I decided to top balance... since I am not going to start w/ a BMS, plan to stay well clear of max DOD, and normal charge cycle should work fine at the top if top balanced. I wired in parallel with 16ga lampcord wire, and input juice from a inexpensive Mastech power supply (positive lead at one end, neg at other)... set to 3.8v, and just let it go until amps dropped to 0. I then let the pack sit in parallel for a couple days before un-wiring.


----------



## kimpaw (Feb 8, 2009)

dtbaker said:


> I decided to top balance... since I am not going to start w/ a BMS, plan to stay well clear of max DOD, and normal charge cycle should work fine at the top if top balanced. I wired in parallel with 16ga lampcord wire, and input juice from a inexpensive Mastech power supply (positive lead at one end, neg at other)... set to 3.8v, and just let it go until amps dropped to 0. I then let the pack sit in parallel for a couple days before un-wiring.

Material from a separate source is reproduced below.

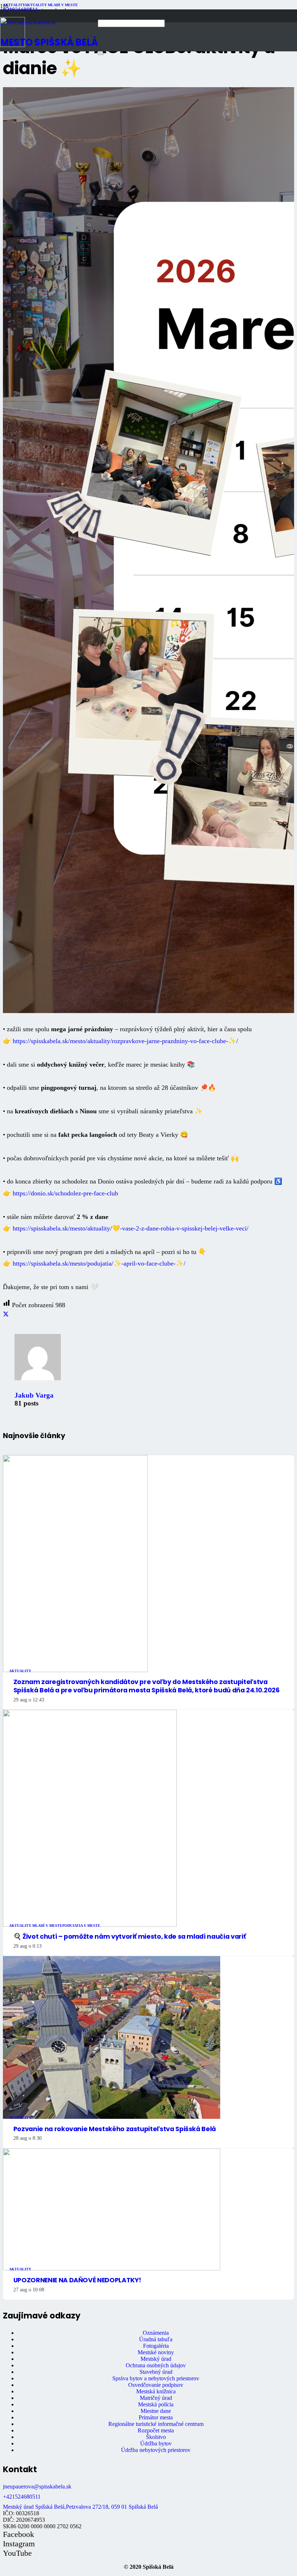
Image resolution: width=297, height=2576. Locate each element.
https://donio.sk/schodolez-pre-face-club (65, 1193)
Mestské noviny (156, 2352)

Dan, How much current did you use? Kimball


----------



## icec0o1 (Sep 3, 2009)

kimpaw said:


> Dan, How much current did you use? Kimball


I'm guessing enough to test his luck and tempt fate with the 16 gauge wire.


----------



## dtbaker (Jan 5, 2008)

kimpaw said:


> Dan, How much current did you use? Kimball


my (smallish) Mastech can go either CV, or CA up to its internal max. I set the CV to 3.8 figuring that would be further up the knee than I want my changer to go (set to 38*3.65v), and further up the knee should zero in on the balance closer than the flatter part of the curve. Initially, the Mastech was putting in about 10 amps at 3.8v for about a week, then started dropping slowly over the next couple days, and eventually read 0 amps holding steady at 3.8v.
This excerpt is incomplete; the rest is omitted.